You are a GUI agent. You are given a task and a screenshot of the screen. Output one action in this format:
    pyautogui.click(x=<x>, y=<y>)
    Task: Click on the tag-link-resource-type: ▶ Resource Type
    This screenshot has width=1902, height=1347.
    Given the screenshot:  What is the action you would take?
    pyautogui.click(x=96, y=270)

---

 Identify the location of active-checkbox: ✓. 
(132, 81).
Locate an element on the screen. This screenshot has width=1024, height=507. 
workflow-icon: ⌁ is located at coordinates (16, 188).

--

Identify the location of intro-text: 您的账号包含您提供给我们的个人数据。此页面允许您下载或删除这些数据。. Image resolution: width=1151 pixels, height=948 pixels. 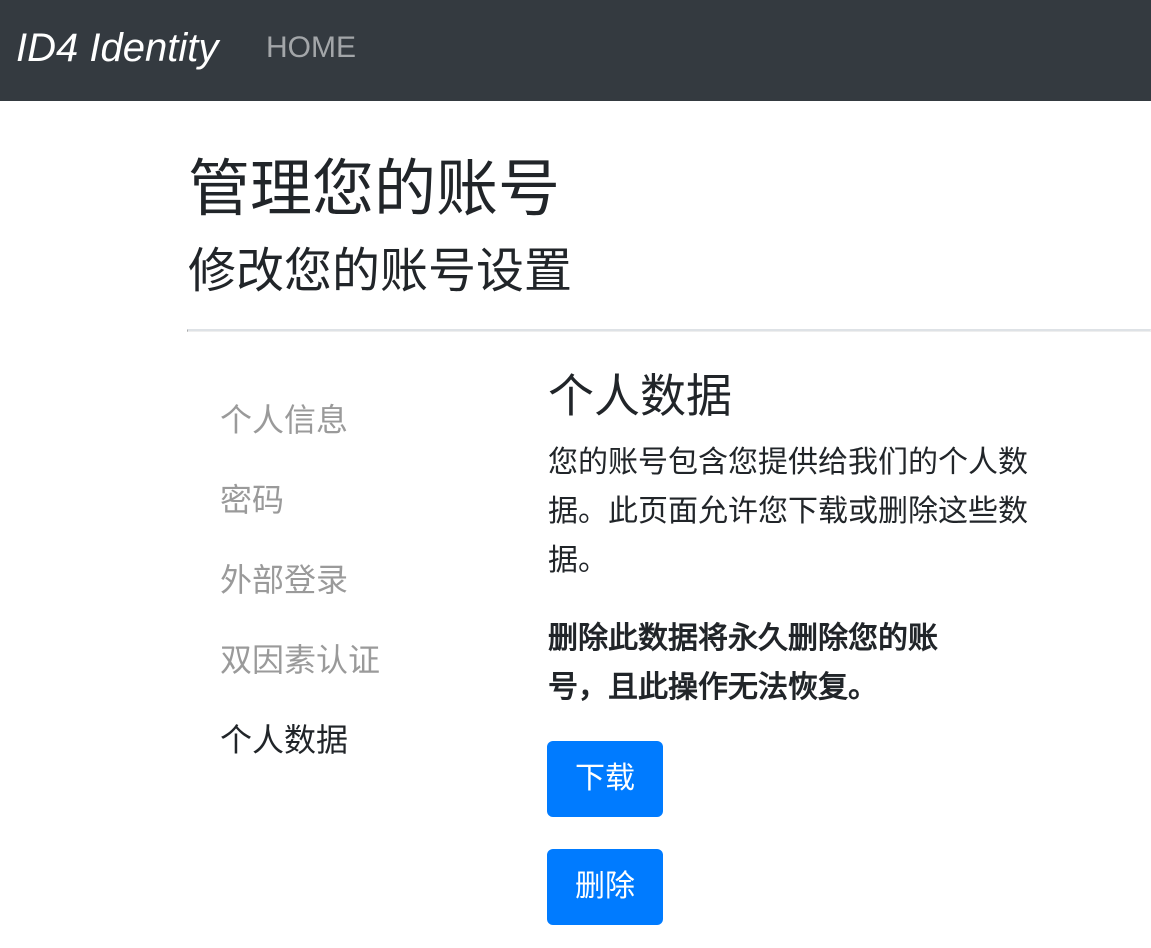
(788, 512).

# [DIRECTIONS]
Present as a Markdown table, with the columns No. and Line, the part that begins with the line containing "pixels, height=948 pixels." and ends with the line containing "(788, 512).", numbering each line and omitting blank lines. Leave the pictures out of the table.

# [RESPONSE FOR THIS EXERCISE]
| No. | Line |
|---|---|
| 1 | Identify the location of intro-text: 您的账号包含您提供给我们的个人数据。此页面允许您下载或删除这些数据。. Image resolution: width=1151 pixels, height=948 pixels.  |
| 2 | (788, 512). |